Dozens of other retailers, including department store chains Neiman Marcus, Stage Stores and Lord & Taylor, filed for bankruptcy protection during the Covid-19 crisis. Some retailers have not found buyers who could save them. Lord & Taylor, the country’s oldest department store operator, and Pier 1 Imports home furnishings chain are in the process of liquidation.

Negotiations to save Penny have been going on for weeks. During a hearing on August 31, Kirkland & Ellis’ Sussberg said negotiations with the highest bidder, which included Penny’s homeowners, had come to nothing. Instead, Penny’s lenders were about to prepare a loan application to own the retailer as a separate company, he said it was about time.

Penney’s revenues and market value have declined over the years, with shoppers visiting its stores less often and buying online instead. The company’s net sales in 2019 were $ 10.7 billion, up from $ 12.6 billion in 2015.

Sassberg also previously said that Penny’s vacant property was valued at $ 1.4 billion when the lights are onand $ 704 million in the dark. The retailer’s real estate values ​​have dropped over time, especially during the pandemic, as there is less and less desire to own bulky anchor sites in shopping centers.

Any deal between Simon and Brookfield is still subject to court approval and competing proposals.

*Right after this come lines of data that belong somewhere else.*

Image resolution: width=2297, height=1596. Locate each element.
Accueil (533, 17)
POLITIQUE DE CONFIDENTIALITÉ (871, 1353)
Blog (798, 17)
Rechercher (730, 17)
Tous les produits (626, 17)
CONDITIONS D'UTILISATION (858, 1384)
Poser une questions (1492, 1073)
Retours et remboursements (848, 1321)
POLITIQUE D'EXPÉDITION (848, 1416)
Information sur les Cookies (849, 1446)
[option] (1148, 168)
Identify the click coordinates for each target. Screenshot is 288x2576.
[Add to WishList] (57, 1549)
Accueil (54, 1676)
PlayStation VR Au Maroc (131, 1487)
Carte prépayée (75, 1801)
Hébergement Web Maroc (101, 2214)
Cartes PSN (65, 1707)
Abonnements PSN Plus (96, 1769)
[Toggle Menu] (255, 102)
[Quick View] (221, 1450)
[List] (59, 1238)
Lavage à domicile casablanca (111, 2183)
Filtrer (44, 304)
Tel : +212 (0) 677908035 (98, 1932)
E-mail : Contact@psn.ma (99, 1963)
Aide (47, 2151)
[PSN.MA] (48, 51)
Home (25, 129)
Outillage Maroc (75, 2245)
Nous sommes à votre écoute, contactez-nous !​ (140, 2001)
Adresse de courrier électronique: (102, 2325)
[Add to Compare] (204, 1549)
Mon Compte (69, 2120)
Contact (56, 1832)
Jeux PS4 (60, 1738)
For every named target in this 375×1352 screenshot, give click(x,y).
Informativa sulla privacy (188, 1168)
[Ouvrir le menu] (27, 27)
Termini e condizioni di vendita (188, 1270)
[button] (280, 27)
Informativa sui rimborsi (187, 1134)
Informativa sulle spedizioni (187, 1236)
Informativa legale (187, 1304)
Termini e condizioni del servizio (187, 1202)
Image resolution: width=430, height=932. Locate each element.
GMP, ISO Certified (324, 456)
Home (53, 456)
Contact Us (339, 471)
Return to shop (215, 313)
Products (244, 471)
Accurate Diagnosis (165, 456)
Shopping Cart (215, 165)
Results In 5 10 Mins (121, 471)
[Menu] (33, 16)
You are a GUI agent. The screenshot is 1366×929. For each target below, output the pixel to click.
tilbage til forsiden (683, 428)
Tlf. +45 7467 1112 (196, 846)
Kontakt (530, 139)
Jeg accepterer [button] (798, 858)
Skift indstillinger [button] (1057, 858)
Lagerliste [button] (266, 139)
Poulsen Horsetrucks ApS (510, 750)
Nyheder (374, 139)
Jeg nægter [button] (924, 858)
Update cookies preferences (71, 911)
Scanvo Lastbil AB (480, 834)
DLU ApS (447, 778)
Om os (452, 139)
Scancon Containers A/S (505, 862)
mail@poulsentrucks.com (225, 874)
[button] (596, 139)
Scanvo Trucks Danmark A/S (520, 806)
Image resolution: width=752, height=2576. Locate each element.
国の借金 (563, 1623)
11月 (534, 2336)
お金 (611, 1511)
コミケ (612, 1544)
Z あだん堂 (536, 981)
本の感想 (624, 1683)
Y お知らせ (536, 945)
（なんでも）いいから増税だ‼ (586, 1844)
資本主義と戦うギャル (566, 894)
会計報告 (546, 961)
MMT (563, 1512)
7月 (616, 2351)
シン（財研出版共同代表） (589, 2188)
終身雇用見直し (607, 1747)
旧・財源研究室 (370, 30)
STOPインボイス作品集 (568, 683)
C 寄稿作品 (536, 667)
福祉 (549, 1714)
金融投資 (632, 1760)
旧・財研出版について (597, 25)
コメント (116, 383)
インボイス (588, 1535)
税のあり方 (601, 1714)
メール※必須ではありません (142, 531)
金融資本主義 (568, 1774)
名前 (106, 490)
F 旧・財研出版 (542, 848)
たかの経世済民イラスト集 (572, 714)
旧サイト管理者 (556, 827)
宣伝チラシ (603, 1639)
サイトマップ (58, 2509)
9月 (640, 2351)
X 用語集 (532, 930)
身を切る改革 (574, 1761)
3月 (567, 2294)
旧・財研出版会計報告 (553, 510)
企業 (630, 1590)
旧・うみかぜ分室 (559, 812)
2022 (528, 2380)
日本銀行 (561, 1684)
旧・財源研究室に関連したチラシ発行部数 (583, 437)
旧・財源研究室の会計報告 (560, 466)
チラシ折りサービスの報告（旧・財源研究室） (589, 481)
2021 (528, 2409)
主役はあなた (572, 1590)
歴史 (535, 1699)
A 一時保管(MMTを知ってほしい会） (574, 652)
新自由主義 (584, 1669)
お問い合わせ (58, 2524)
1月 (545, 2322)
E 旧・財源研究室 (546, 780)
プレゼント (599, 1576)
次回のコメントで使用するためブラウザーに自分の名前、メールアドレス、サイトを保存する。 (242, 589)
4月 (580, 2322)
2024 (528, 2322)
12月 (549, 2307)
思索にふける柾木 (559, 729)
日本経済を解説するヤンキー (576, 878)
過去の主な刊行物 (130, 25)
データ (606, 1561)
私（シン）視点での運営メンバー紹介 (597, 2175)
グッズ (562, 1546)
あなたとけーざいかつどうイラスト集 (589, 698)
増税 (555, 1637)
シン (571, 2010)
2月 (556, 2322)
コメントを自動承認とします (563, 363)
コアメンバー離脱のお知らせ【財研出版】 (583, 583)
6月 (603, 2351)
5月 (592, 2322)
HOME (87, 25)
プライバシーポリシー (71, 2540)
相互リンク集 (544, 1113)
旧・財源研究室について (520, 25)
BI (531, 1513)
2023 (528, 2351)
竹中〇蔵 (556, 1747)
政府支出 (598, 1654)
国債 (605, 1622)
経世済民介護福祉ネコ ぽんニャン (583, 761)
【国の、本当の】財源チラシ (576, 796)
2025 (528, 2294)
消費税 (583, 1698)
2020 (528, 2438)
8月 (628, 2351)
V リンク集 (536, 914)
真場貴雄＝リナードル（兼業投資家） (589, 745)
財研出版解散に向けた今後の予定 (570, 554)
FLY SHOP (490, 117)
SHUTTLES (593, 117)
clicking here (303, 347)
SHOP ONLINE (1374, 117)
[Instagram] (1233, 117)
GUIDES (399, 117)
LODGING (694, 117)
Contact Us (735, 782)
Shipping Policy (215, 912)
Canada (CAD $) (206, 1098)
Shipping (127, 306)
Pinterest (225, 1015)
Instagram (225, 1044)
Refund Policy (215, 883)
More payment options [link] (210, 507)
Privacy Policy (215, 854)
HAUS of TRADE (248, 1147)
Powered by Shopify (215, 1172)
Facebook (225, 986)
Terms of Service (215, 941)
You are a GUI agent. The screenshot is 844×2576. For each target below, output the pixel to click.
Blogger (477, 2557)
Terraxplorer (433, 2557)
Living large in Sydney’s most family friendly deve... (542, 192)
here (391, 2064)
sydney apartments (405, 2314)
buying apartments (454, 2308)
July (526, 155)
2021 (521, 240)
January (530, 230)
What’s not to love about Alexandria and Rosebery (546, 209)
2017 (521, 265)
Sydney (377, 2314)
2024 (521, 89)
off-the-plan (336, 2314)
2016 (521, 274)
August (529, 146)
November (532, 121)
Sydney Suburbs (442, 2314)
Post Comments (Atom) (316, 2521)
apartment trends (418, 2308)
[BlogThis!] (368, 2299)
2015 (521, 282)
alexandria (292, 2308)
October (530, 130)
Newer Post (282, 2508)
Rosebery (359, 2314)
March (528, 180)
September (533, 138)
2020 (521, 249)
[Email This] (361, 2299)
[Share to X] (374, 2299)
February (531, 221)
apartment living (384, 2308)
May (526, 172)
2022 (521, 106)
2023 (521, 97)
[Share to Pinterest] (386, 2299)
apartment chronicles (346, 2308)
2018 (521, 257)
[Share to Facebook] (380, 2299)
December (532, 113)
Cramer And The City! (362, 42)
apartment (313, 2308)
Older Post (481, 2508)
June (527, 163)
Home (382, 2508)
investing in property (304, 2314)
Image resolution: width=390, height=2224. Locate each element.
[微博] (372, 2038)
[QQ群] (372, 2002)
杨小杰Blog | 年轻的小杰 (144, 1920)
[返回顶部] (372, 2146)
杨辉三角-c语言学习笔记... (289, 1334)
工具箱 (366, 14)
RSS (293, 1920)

Simon has already made deals this year rescue men’s suit manufacturer Brooks Brothers and denim retailer Lucky Brand from bankruptcy, having teamed up with licensing firm Authentic Brands Group to do so. He had previously also teamed up with ABG and Brookfield to rescue Forever 21. Brookfield said in May that it was plans to spend $ 5 billion to rescue retailers hit by the pandemic

Analysts believe that, among a number of reasons, mall owners may try to save Penny to prevent the appearance of several empty department stores in shopping centerswhich could potentially lead to so-called joint lease clauses that allow other retailers in the mall to renegotiate their own leases or be waived. The Penney ownership would also give Simon and Brookfield the opportunity to more easily refocus their properties if some of the Penney stores in their malls closed.

Representatives for Simon and Brookfield did not immediately respond to CNBC’s requests for comment.